** Work required **
Using the data below, reproduce exactly the lines from the line with "Where should I click to: Increase" to the line with "Image resolution: width=1389", both included; pictures must be dropped.

** Data records **
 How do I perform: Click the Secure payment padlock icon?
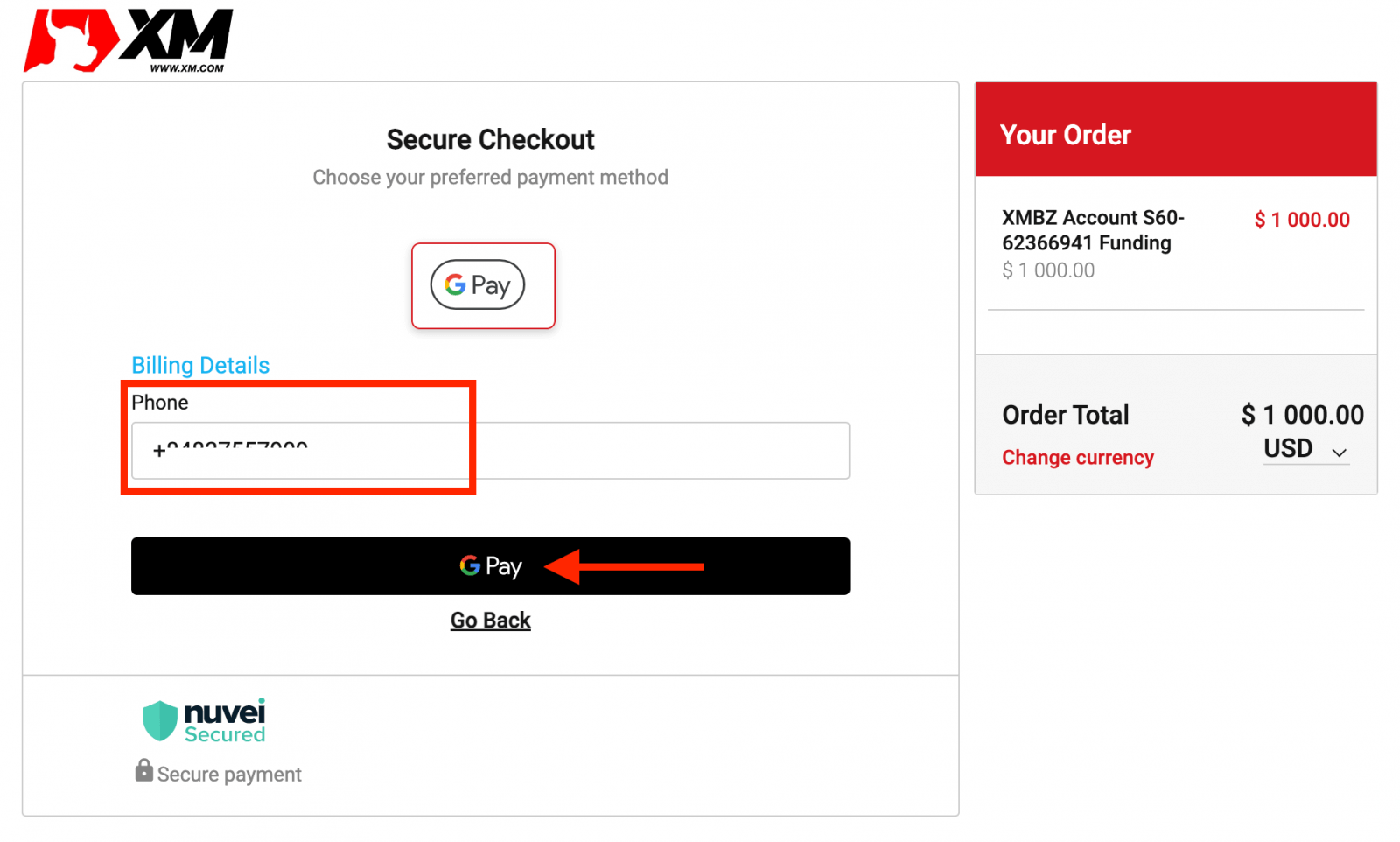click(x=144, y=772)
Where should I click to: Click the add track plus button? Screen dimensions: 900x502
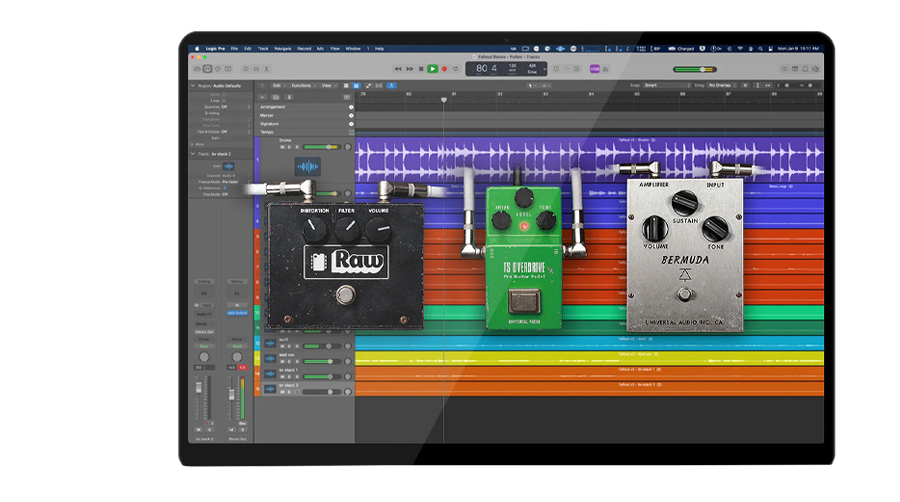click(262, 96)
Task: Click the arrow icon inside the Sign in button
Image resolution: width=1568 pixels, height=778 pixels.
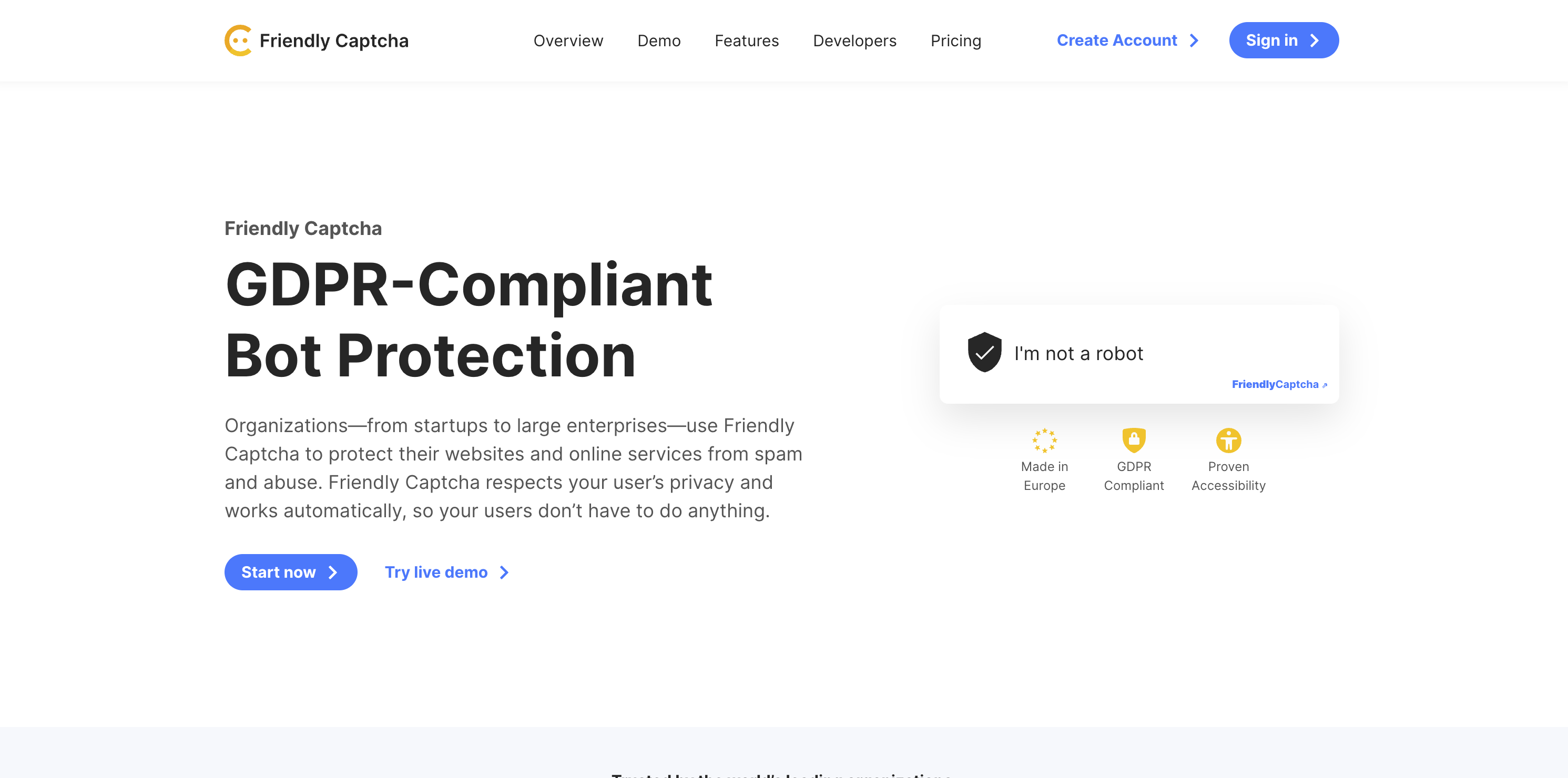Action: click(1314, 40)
* * *
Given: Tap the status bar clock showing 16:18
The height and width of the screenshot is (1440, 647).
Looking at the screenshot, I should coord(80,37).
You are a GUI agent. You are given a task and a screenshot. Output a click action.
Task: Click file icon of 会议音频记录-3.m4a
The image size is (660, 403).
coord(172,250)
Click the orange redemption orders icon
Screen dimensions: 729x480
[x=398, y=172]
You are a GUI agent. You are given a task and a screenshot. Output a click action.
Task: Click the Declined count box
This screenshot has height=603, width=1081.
...
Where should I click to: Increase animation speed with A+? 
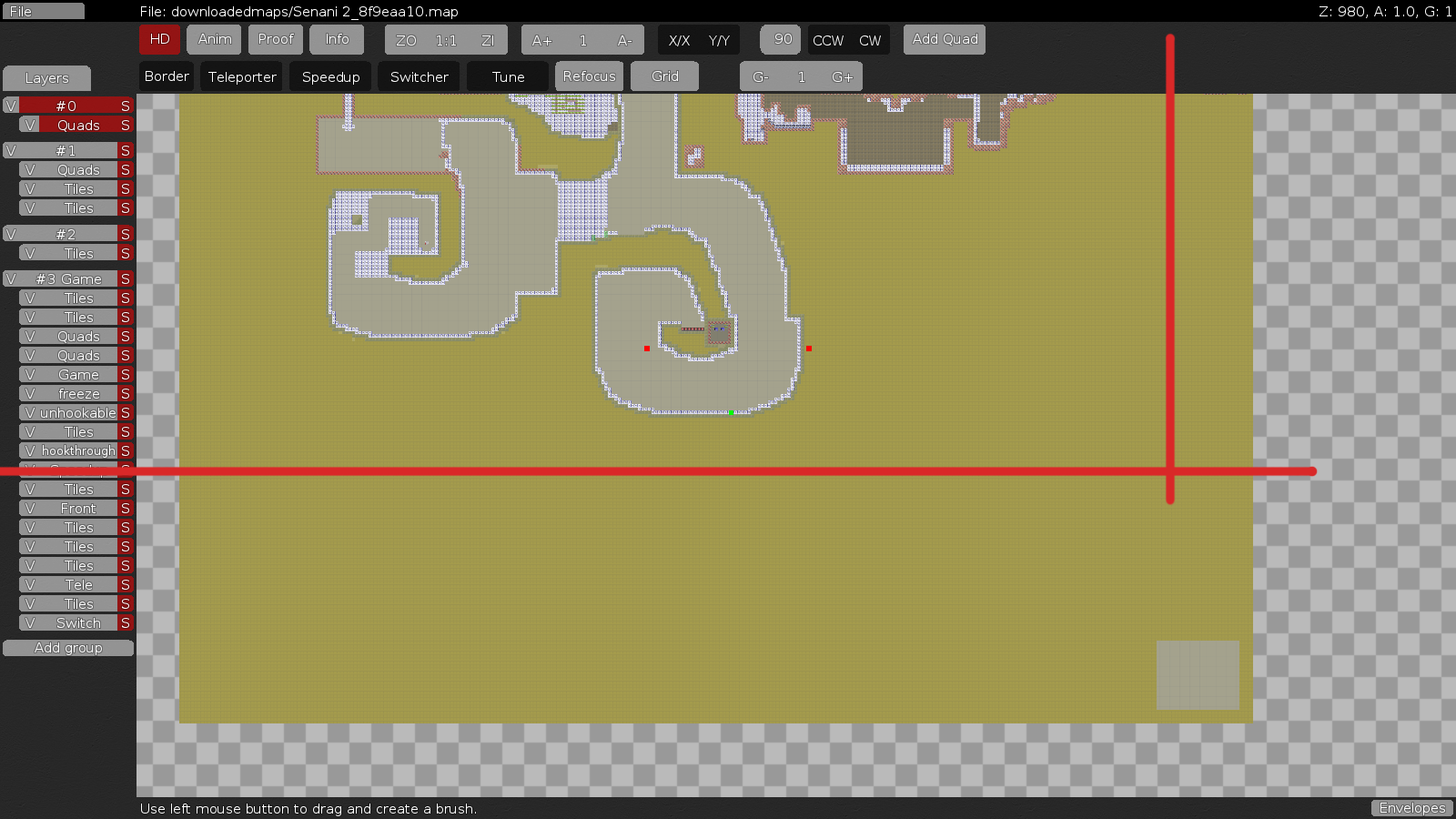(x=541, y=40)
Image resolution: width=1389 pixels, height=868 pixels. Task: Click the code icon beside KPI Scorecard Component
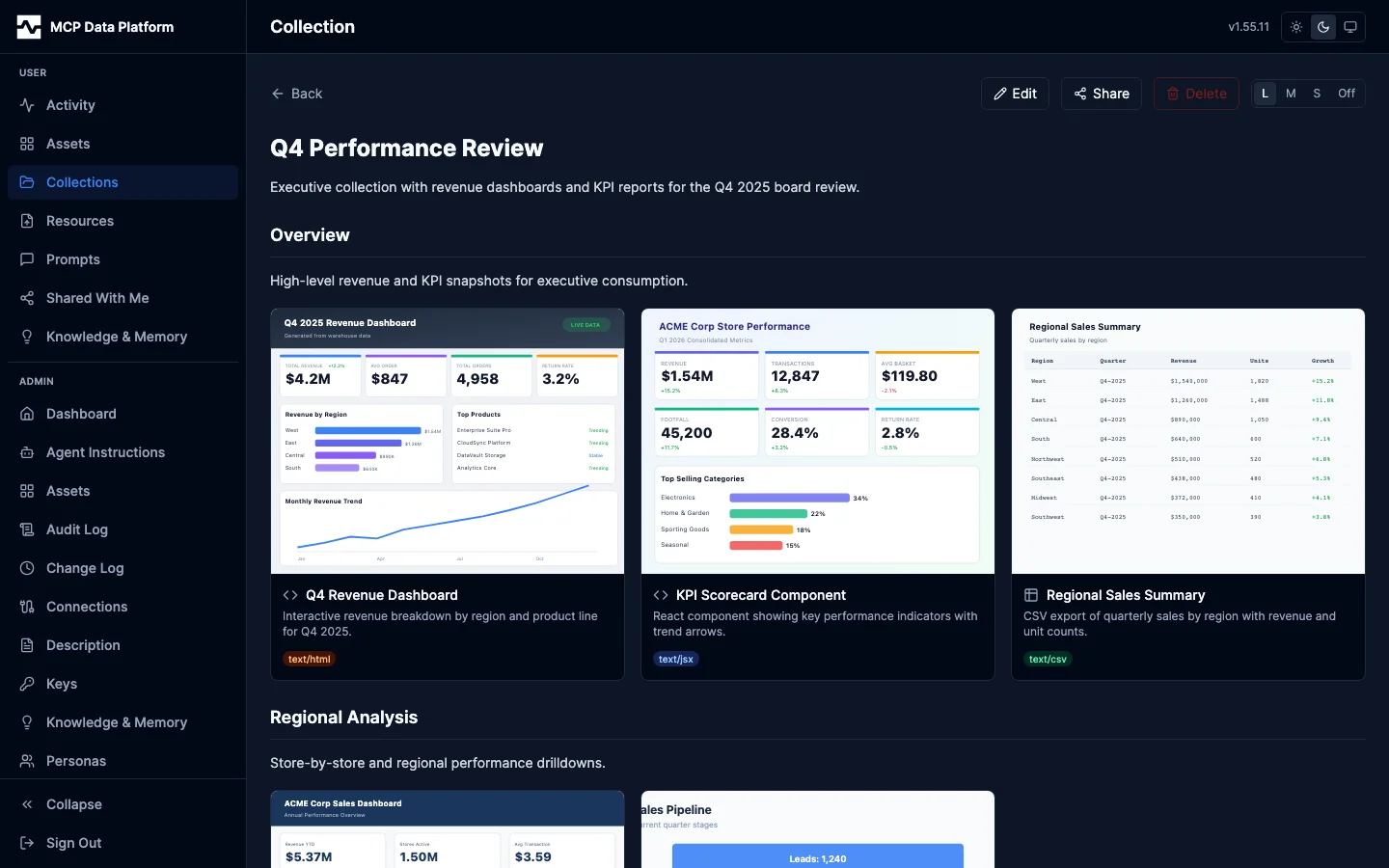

** Response to the exercise **
Where should I click to: Increase animation speed with A+? 
(x=541, y=40)
Image resolution: width=1389 pixels, height=868 pixels. Task: Click the code icon beside KPI Scorecard Component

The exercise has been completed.